I have a 'master' file with a number of columns: 1 2 3 4 5. I have a few other files, with fewer rows than the master file, each with columns: 1 6. I'd like to merge these files matching on the column 1 field and add column 6 to the master. I've seen some python/UNIX solutions but would prefer to use ruby/fastercsv if it's a good fit. I would appreciate any help getting started.
-
Are the files sorted by column 1? Are they big? Can you fit other files in memory? – Mladen Jablanović Oct 30 '11 at 19:05
-
Files can be sorted by column one but the files I'm matching to the master have a subset of rows. Files can all fit in memory, master file at the largest is 2000 rows, 20 columns. Smaller files are < 270 rows.

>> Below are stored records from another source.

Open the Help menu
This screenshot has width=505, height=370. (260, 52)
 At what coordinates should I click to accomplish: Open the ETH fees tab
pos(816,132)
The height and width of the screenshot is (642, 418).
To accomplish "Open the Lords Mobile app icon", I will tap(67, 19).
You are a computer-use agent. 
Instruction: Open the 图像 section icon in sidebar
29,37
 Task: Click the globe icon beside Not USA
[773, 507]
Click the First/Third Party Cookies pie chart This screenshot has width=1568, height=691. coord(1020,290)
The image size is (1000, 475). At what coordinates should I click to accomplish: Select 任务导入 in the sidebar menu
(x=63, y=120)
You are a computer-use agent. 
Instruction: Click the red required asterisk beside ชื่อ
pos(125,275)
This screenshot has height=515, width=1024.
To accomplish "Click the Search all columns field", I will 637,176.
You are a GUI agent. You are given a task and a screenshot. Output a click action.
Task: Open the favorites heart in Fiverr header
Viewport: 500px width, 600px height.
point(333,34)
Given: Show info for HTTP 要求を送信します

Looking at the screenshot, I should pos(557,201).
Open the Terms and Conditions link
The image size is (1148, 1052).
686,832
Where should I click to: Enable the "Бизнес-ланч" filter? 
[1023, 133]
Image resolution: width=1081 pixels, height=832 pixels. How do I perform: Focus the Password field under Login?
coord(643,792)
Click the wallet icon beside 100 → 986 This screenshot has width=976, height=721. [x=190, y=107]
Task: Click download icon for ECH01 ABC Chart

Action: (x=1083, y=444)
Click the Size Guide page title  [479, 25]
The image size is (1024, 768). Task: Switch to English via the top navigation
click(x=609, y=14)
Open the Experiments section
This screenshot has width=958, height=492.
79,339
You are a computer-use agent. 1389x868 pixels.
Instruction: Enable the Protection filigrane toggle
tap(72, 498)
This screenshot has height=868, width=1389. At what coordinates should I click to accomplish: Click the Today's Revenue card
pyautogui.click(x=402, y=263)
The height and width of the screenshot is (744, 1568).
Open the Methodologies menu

Thanks for the question... – chuckfinley Oct 30 '11 at 20:15
3 Answers
FasterCSV is now the default CSV implementation in Ruby 1.9. This code is untested, but should work.
require 'csv'
master = CSV.read('master.csv') # Reads in master
master.each {|each| each.push('')} # Adds another column to all rows
Dir.glob('*.csv').each do |each| #Goes thru all csv files
next if each == 'master.csv' # skips the master csv file
file = CSV.read(each) # Reads in each one
file.each do |line| #Goes thru each line of the file
temp = master.assoc(line[0]) # Finds the appropriate line in master
temp[-1] = line[1] if temp #updates last column if line is found
end
end
csv = CSV.open('output.csv','wb') #opens output csv file for writing
master.each {|each| csv << each} #Goes thru modified master and saves it to file

- 4,773
- 1
- 25
- 52
-
Thanks Kassym. Getting an error I'm trying to troubleshoot (ruby 1.8.7):`combine.rb:8: syntax error, unexpected kIN in = master.assoc(line[0]) # Finds the appropriate line in master` – chuckfinley Nov 02 '11 at 14:06
-
If you are using ruby 1.8.7 make sure that you change CSV to FasterCSV. I've also updated my post, made a stupid stupid mistake... – Kassym Dorsel Nov 02 '11 at 14:32
-
Not pointing any fingers here. Still getting an error: combine.rb:15: undefined local variable or method `csv' for main:Object (NameError). Not enough room here to show all the code but I changed all instances of CSV to FasterCSV with the exception of CSV.open -- made that FCSV.open, was that right? Also changed require 'fastercsv'. Thanks again, hope this isn't the albatross code... – chuckfinley Nov 02 '11 at 23:37
-
Sorry about that. As is, this code runs on 1.8.7 and 1.9.3 without any problems, I've fully tested it now. – Kassym Dorsel Nov 03 '11 at 03:09
-
Kassym, problem was on my side. Was getting `CSV::IllegalFormatError` , turned out to be my Mac CRs, changed to LF and all is good. Thank you so much for your time & help. – chuckfinley Nov 03 '11 at 15:59
$ cat j4.csv
how, now, brown, cow, f1
now, is, the, time, f2
one, two, three, four, five
xhow, now, brown, cow, f1
xnow, is, the, time, f2
xone, two, three, four, five
$ cat j4a.csv
how, b
one, d
$ cat hj.rb
require 'pp'
require 'rubygems'
require 'fastercsv'
pp(
FasterCSV.read('j4a.csv').inject(
FasterCSV.read('j4.csv').inject({}) do |m, e|
m[e[0]] = e
m
end) do |m, e|
k = e[0]
m[k] << e.last if m[k]
m
end.values)
$ ruby hj.rb
[["now", " is", " the", " time", " f2"],
["xhow", " now", " brown", " cow", " f1"],
["xone", " two", " three", " four", " five"],
["how", " now", " brown", " cow", " f1", " b"],
["one", " two", " three", " four", " five", " d"],
["xnow", " is", " the", " time", " f2"]]
This works by mapping your master file into a hash with column one as the key, and then it just looks up the key from your other files. As written the code appends the last column when the keys match. Since you have more than one non-master file, you could adapt the concept by replacing FasterCSV.read('j4a.csv')
with a method that reads each file and concatenates them all into a single array of arrays, or you could just save the result from the inner inject
(the master hash) and apply each other file to it in a loop.

- 143,651
- 25
- 248
- 329
-
Thanks DigitalRoss, this is very useful code, it took me a while to walk-through & see what was hapening... – chuckfinley Nov 03 '11 at 16:14
temp = master.assoc(line[0])
The above is a super slow process. The whole complex is at least O(n^2).
I would use the below process:
- for 1 6 csv, convert it to a big hash with 1 as key and 6 as value, named as 1_to_6_hash
- loop 1 2 3 4 5 csv row by row, set row[6] = 1_to_6_hash[row[1]]
It will dramatically reduce complex to O(n)

- 3,311
- 5
- 28
- 39